122. If the rotation of the disc be reversed, the electric currents are
reversed (91.), and the pole therefore moves to the left hand. If the
contrary pole be employed, the effects are the same, i.e. in the same
direction, because currents of electricity, the reverse of those described,
are produced, and by reversing both poles and currents, the visible effects
remain unchanged.
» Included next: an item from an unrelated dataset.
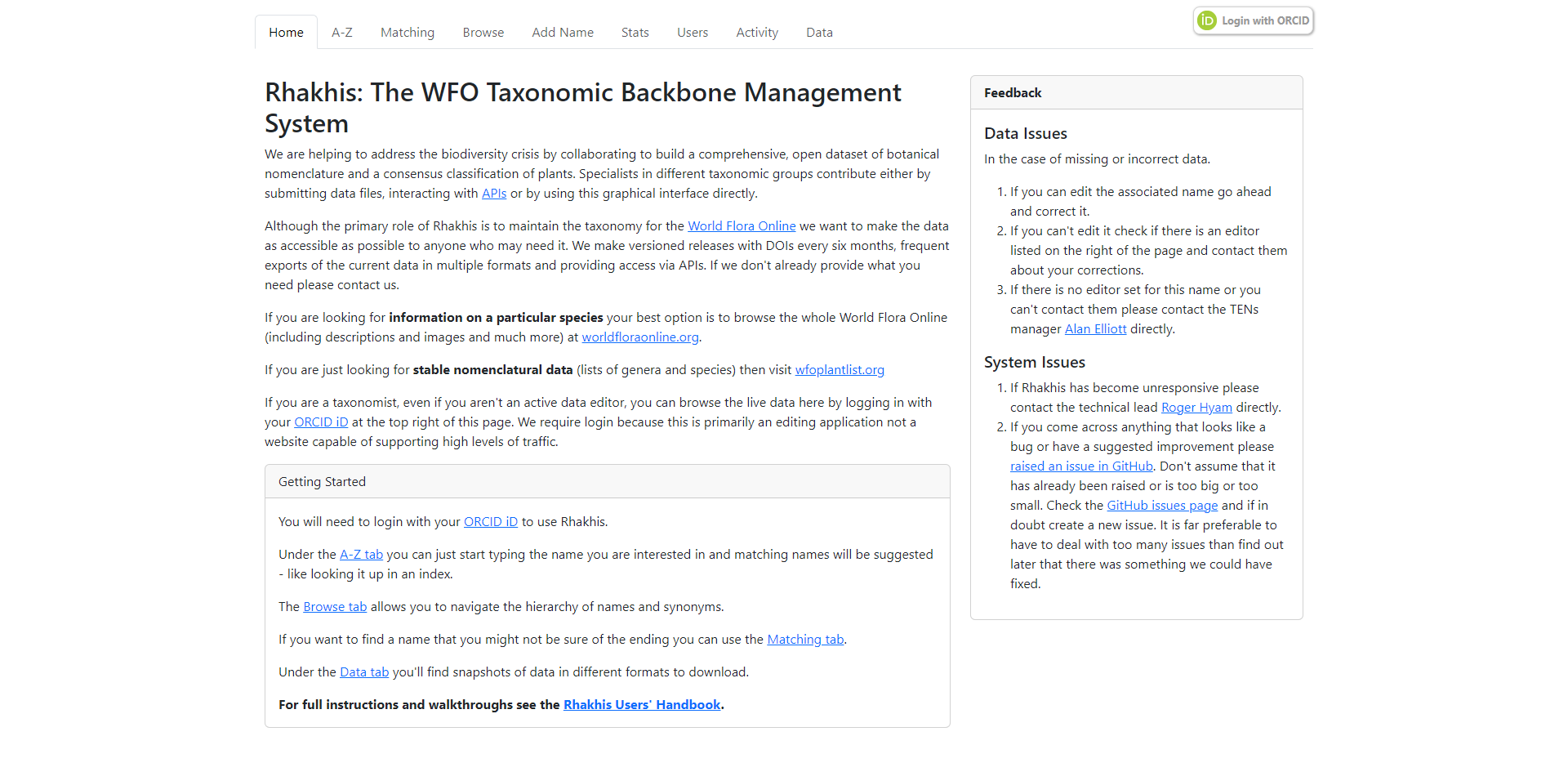Select the Add Name tab
The height and width of the screenshot is (763, 1568).
coord(562,33)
In whatever position the axis of the magnet be placed,
provided the same pole be applied to the same side of the plate, the
electric current produced is in the same direction, in consistency with the
law already stated (114, &c.); and thus every circumstance regarding the
direction of the motion may be explained.
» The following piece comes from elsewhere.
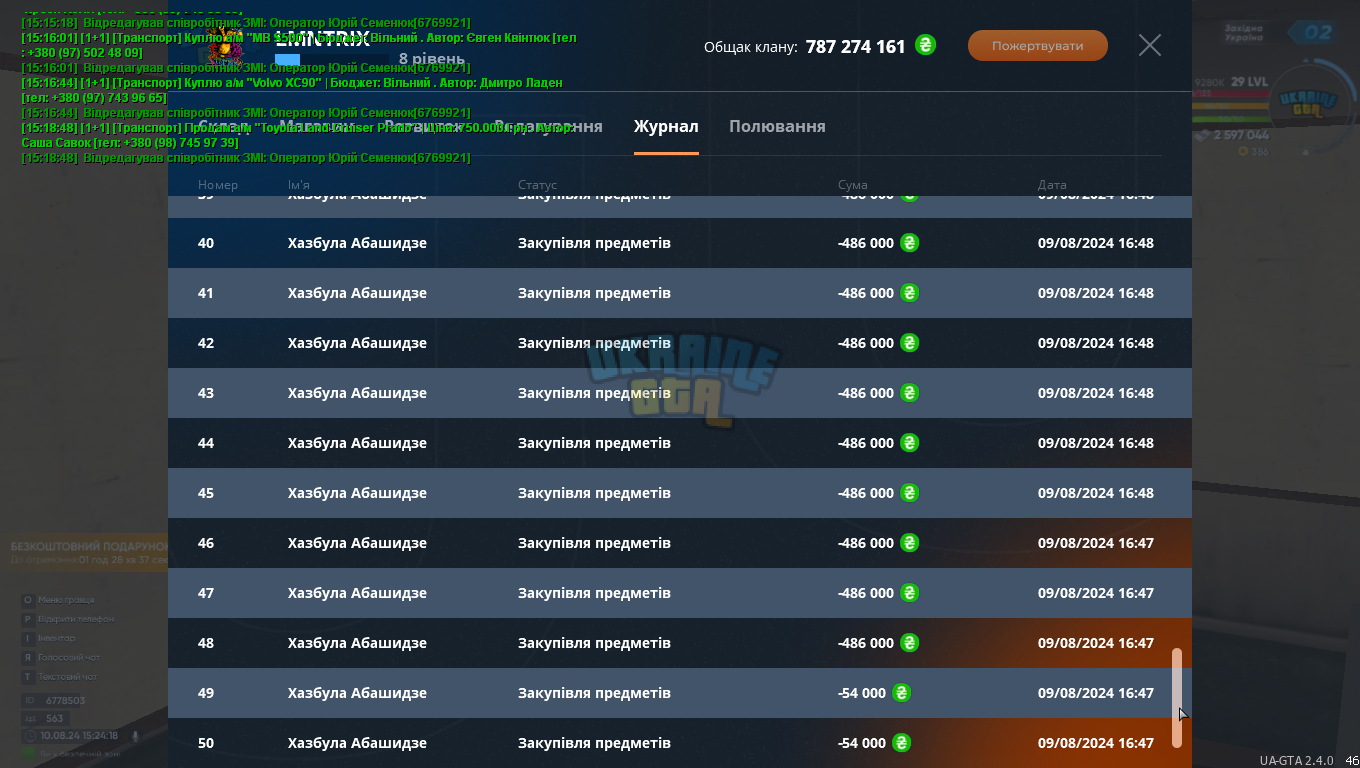Click the currency icon in row 40
Viewport: 1360px width, 768px height.
click(909, 243)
123. These currents are _discharged or return_ in the parts of the plate on
each side of and more distant from the place of the pole, where, of course,
the magnetic induction is weaker; and when the collectors are applied, and
a current of electricity is carried away to the galvanometer (88.), the
deflection there is merely a repetition, by the same current or part of it,
of the effect of rotation in the magnet over the plate itself.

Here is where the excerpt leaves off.